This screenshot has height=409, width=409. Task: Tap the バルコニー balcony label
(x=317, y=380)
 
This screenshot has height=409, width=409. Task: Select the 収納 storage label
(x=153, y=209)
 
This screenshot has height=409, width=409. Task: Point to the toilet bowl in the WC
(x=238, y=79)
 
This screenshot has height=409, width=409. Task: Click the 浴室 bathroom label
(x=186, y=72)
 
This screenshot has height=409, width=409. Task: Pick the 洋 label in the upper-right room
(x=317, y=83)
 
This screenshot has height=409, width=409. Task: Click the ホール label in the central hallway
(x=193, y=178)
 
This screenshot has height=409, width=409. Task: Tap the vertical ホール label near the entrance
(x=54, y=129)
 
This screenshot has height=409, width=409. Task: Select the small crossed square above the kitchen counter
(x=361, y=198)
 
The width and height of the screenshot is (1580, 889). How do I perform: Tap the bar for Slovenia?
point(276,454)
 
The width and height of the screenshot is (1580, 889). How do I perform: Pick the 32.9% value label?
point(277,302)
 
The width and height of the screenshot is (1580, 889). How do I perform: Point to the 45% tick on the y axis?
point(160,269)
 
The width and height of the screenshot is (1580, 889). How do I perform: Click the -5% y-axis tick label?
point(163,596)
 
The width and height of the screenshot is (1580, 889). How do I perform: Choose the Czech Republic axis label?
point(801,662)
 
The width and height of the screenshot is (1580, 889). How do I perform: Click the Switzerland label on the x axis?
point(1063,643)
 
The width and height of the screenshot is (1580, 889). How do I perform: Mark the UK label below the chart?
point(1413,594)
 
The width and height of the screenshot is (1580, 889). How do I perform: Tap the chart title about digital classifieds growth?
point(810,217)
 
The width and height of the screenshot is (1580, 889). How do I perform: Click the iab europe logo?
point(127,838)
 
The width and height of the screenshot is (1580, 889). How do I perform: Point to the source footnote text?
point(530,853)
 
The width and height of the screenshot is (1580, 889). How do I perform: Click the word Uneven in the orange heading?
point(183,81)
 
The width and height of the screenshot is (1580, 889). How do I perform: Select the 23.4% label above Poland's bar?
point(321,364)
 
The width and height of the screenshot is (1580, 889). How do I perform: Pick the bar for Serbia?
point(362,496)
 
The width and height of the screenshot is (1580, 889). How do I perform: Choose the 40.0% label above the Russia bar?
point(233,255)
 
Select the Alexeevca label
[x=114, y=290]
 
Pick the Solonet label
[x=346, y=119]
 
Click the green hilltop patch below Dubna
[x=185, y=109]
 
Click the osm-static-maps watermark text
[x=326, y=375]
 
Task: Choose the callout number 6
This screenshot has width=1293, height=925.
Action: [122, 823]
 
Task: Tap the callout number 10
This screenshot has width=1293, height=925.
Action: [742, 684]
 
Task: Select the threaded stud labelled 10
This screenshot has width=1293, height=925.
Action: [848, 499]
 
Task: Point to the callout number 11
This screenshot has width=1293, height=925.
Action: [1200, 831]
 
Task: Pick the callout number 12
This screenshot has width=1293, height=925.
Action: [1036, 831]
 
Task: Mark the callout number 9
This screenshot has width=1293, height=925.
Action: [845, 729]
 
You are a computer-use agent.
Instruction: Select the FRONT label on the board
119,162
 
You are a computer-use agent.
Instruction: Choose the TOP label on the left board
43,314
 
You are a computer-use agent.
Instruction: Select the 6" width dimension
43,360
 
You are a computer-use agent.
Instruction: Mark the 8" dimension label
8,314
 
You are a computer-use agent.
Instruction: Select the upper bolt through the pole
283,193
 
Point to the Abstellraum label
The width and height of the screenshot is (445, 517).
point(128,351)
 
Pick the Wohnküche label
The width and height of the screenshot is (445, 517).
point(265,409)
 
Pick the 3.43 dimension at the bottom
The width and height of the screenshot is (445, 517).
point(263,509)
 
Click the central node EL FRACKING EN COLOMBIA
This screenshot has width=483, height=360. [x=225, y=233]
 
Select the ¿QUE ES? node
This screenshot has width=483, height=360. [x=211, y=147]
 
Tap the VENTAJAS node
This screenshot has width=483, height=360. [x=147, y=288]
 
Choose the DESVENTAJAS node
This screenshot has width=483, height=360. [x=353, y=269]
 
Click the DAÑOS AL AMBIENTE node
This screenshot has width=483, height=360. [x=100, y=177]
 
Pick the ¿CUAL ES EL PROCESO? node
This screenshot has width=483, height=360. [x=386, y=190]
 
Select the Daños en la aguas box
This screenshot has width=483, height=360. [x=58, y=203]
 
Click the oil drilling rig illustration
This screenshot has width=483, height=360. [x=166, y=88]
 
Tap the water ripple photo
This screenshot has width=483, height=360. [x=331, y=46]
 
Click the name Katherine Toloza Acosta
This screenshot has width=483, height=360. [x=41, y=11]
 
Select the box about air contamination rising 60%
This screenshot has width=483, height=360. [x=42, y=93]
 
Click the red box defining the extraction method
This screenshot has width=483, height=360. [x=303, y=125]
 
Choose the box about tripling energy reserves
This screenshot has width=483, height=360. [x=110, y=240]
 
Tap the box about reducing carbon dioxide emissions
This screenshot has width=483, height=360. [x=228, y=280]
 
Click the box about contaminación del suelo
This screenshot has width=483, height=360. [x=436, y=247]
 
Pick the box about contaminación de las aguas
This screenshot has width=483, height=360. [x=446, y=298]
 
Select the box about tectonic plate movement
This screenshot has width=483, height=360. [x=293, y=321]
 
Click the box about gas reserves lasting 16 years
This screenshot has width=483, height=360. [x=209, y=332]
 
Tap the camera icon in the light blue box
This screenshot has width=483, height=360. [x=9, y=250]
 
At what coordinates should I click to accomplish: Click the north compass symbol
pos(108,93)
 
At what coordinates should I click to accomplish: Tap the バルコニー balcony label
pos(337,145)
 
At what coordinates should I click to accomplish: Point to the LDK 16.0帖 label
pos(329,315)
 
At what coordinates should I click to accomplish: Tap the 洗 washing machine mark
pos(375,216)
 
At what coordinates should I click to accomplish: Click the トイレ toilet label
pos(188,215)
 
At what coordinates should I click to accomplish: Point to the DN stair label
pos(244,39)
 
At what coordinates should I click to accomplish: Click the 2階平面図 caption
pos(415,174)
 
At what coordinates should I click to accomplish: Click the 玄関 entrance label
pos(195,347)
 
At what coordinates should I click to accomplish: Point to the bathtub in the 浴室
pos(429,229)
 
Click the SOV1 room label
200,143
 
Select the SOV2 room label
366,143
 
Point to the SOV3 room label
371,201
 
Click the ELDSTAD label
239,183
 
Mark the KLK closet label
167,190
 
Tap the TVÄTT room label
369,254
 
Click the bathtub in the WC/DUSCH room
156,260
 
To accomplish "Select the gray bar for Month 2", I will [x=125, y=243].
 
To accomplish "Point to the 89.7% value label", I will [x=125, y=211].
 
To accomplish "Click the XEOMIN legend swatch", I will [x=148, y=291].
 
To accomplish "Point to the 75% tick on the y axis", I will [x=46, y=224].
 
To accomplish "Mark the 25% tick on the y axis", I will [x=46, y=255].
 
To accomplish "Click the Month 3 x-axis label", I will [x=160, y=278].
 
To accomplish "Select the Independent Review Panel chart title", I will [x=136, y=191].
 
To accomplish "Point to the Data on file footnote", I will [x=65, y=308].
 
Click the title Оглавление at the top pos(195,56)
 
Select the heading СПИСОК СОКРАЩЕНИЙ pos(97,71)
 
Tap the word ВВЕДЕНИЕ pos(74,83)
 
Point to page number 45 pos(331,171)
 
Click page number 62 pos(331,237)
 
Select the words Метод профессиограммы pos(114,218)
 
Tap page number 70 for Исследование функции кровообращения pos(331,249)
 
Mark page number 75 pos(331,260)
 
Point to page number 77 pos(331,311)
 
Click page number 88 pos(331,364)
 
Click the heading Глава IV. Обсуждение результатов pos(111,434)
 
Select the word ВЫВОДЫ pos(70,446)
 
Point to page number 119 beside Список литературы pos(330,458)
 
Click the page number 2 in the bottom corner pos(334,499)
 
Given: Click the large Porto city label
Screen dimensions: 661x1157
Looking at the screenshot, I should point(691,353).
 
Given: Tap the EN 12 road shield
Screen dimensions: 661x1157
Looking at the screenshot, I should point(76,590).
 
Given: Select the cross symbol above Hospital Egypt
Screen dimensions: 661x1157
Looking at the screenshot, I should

#####

__WHAT NEEDS TO BE DONE__. Pick out every line above that contains the word "balcony", and copy each one. Case counts.

__THE OUTPUT__.
This screenshot has height=409, width=409. Task: Tap the バルコニー balcony label
At what coordinates should I click to accomplish: Tap the バルコニー balcony label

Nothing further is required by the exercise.